* HOW TO COMPLETE THIS TASK *
Starting at the line holding "CLICK TO EMAIL (71, 99)" and finishing at the line holding "Số lượng (576, 664)", transcribe the material exactly, keeping both ends but no pictures.

* DATA FOR THIS TASK *

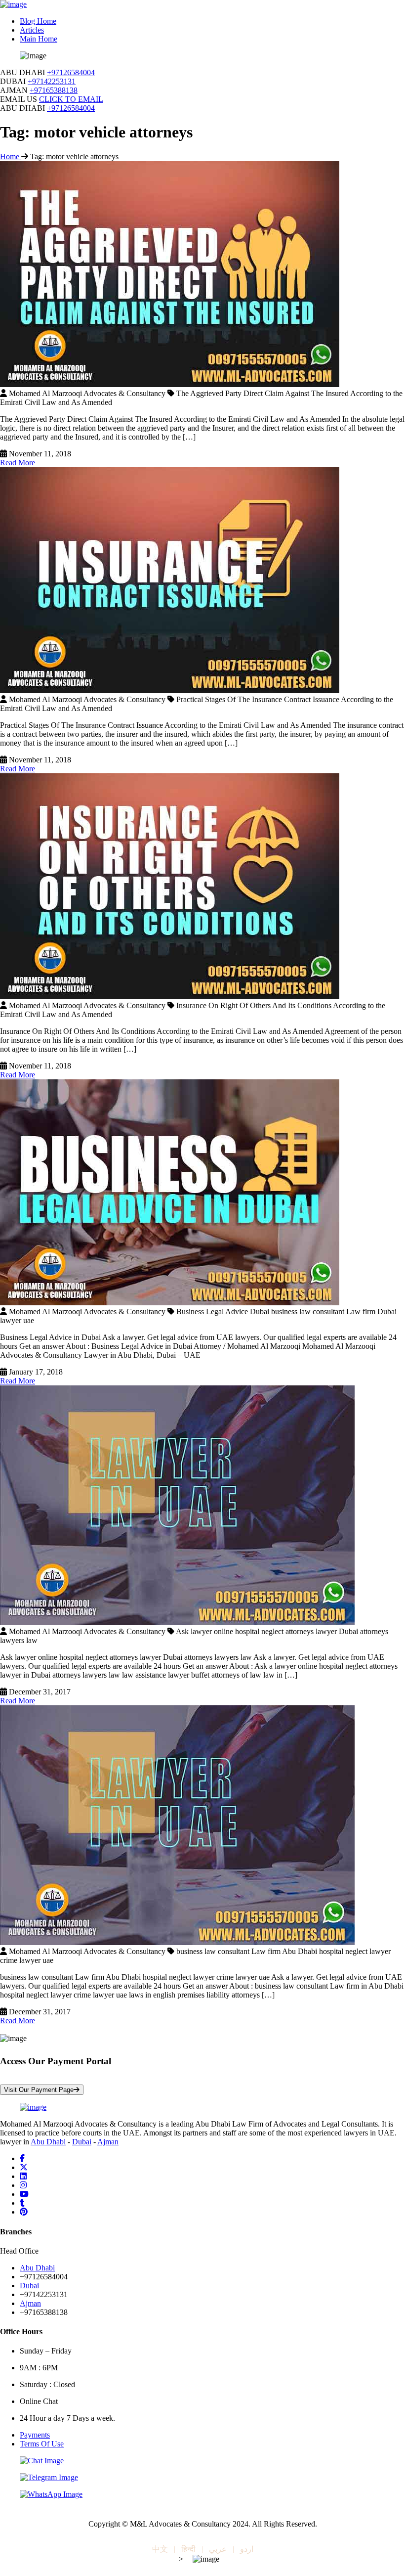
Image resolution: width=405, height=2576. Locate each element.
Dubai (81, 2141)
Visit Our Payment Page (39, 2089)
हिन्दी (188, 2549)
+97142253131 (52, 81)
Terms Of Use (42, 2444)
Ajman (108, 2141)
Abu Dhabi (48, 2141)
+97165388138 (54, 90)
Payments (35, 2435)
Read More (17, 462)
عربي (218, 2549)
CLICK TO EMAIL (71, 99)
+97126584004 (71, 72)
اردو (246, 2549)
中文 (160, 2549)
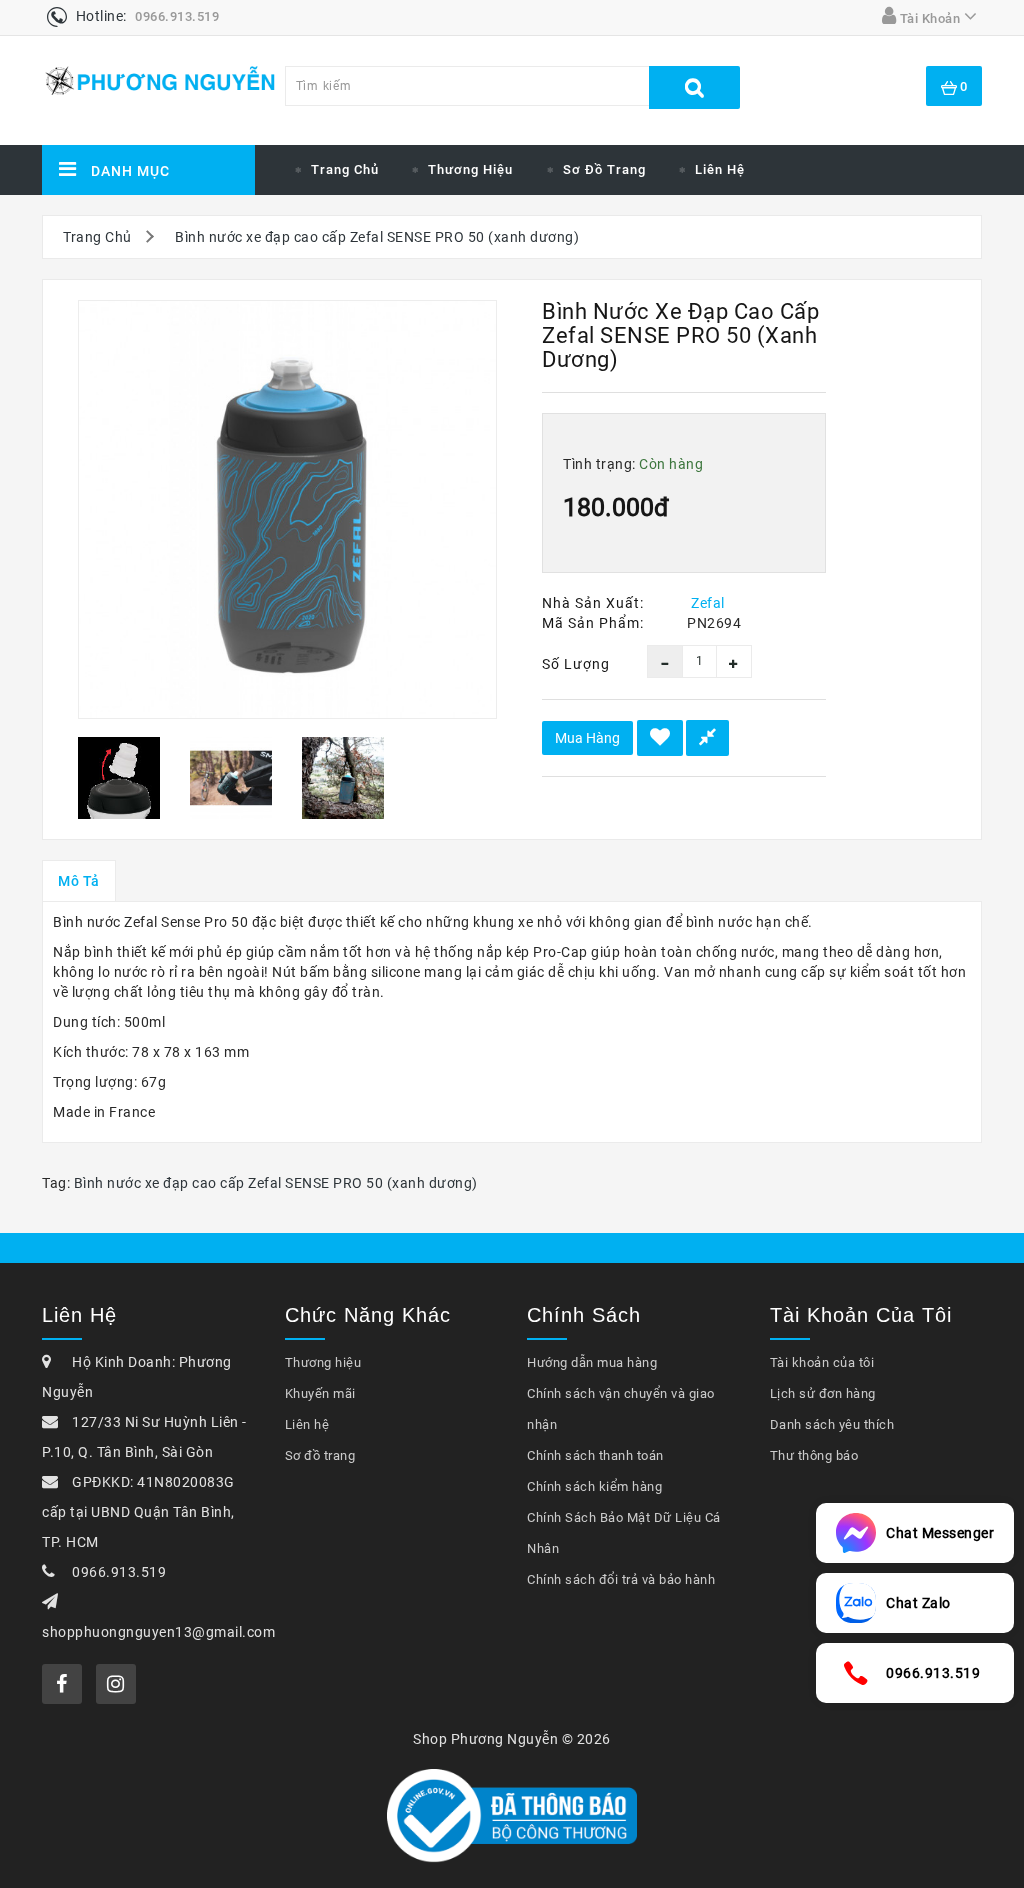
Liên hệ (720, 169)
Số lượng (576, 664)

* * *

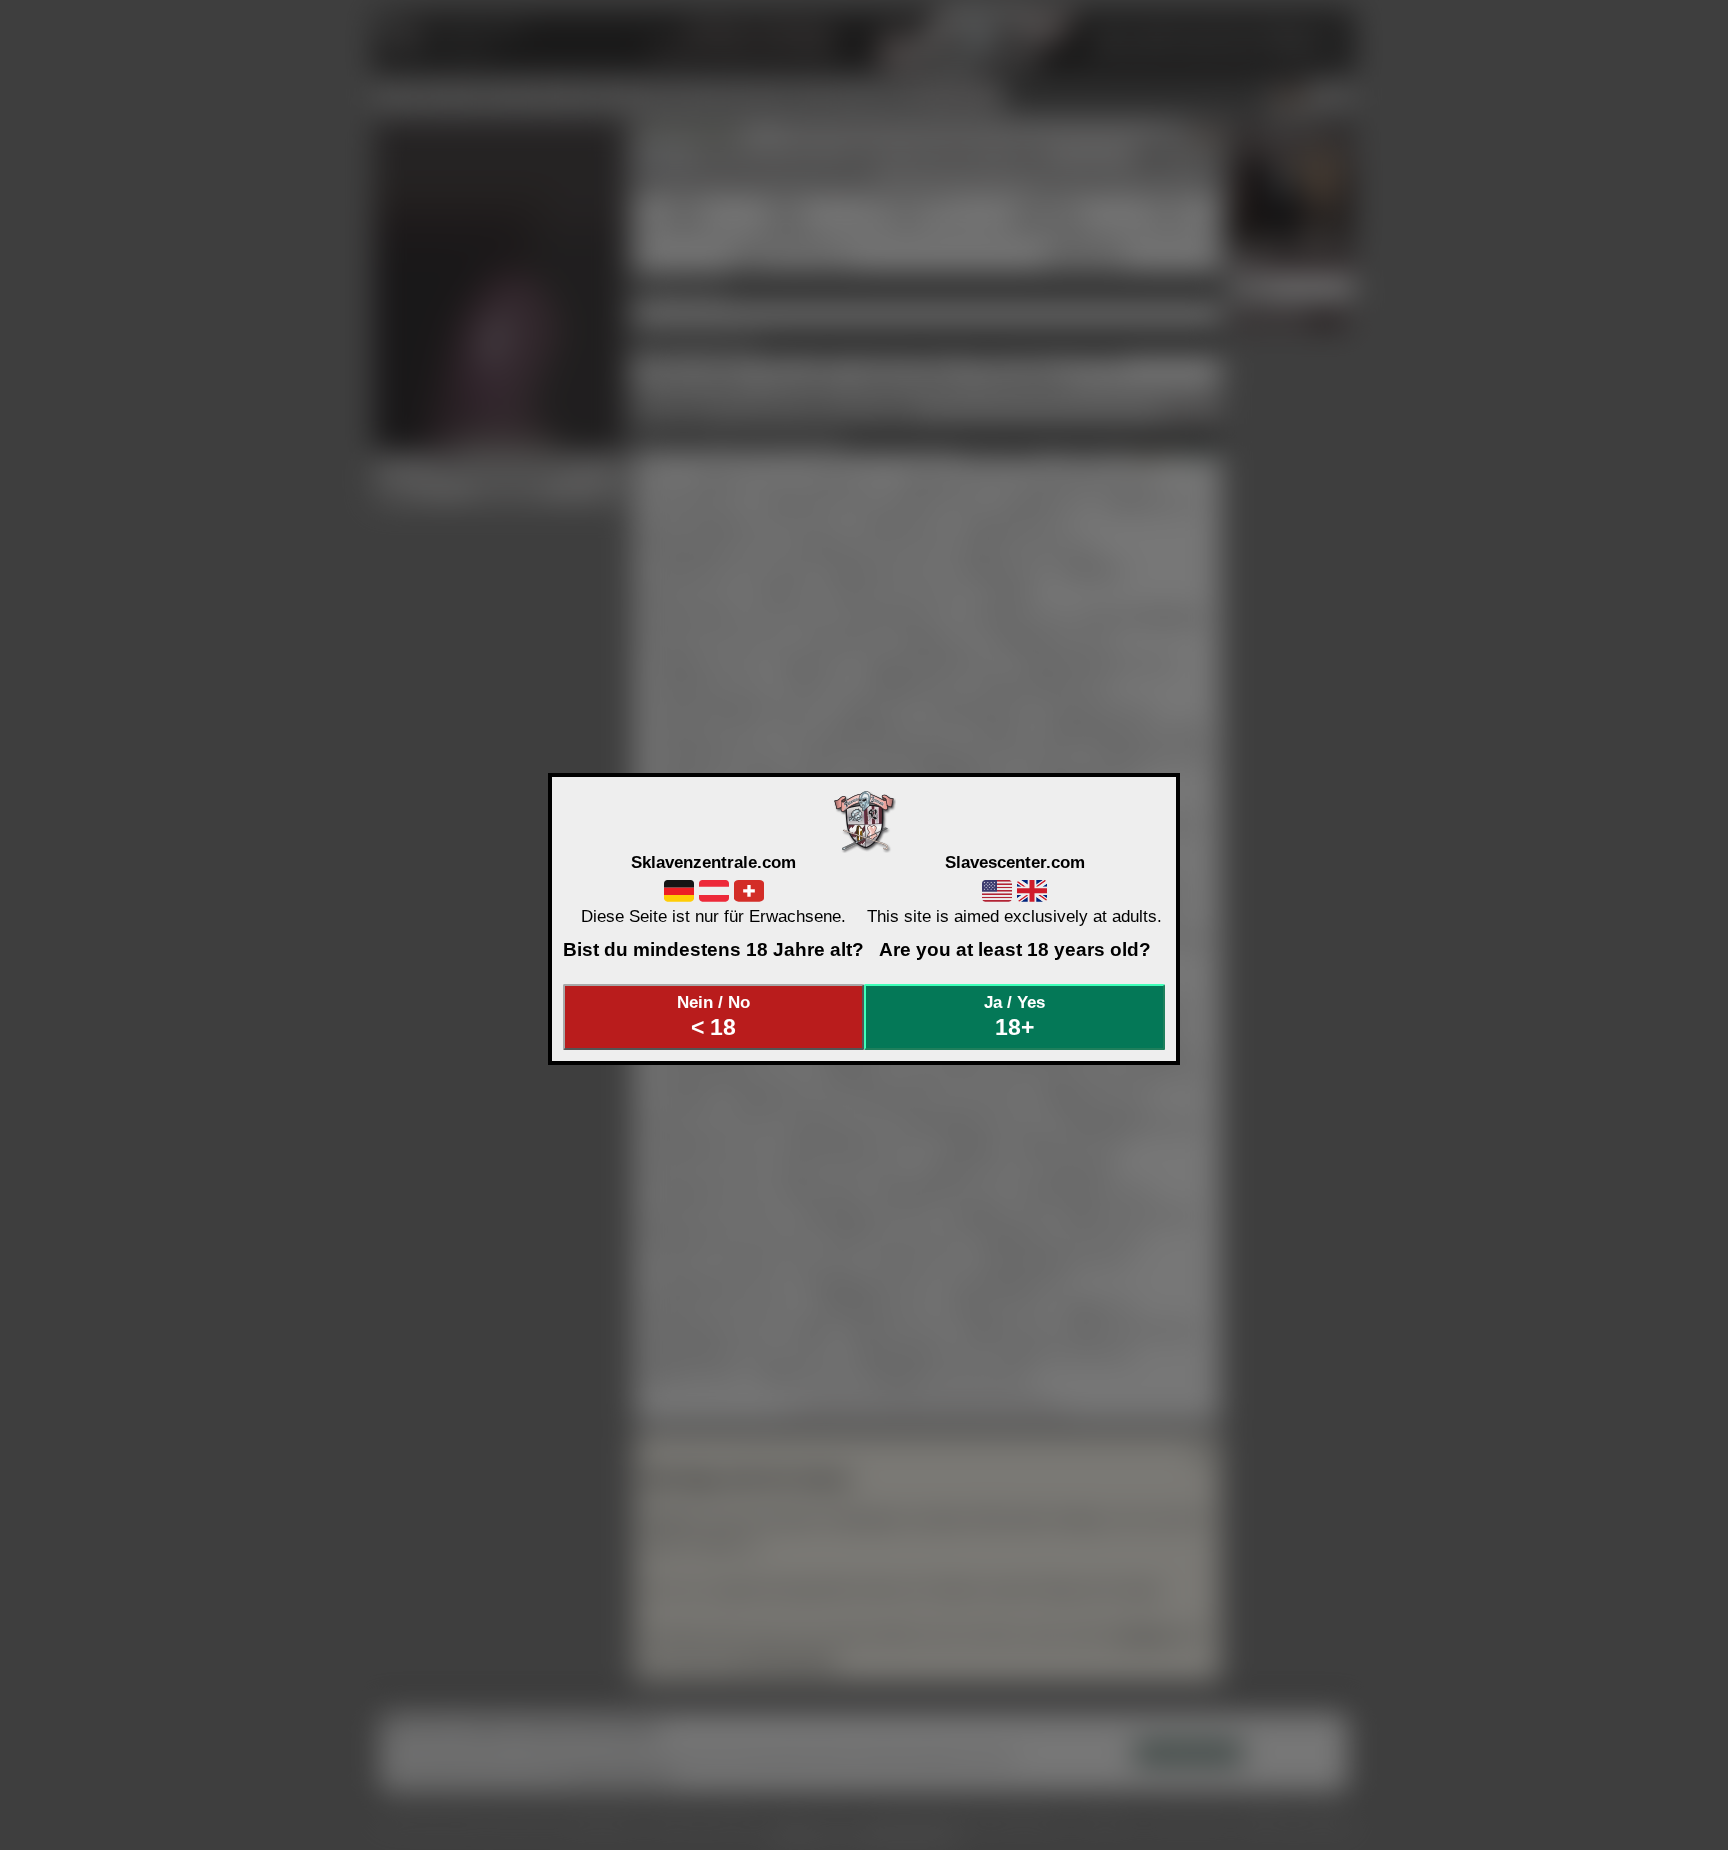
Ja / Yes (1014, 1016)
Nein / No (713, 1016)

* TASK RESPONSE *
CLICK TO EMAIL (71, 99)
+97126584004 (71, 72)
اردو (246, 2549)
中文 (160, 2549)
Liên hệ (720, 169)
Số lượng (576, 664)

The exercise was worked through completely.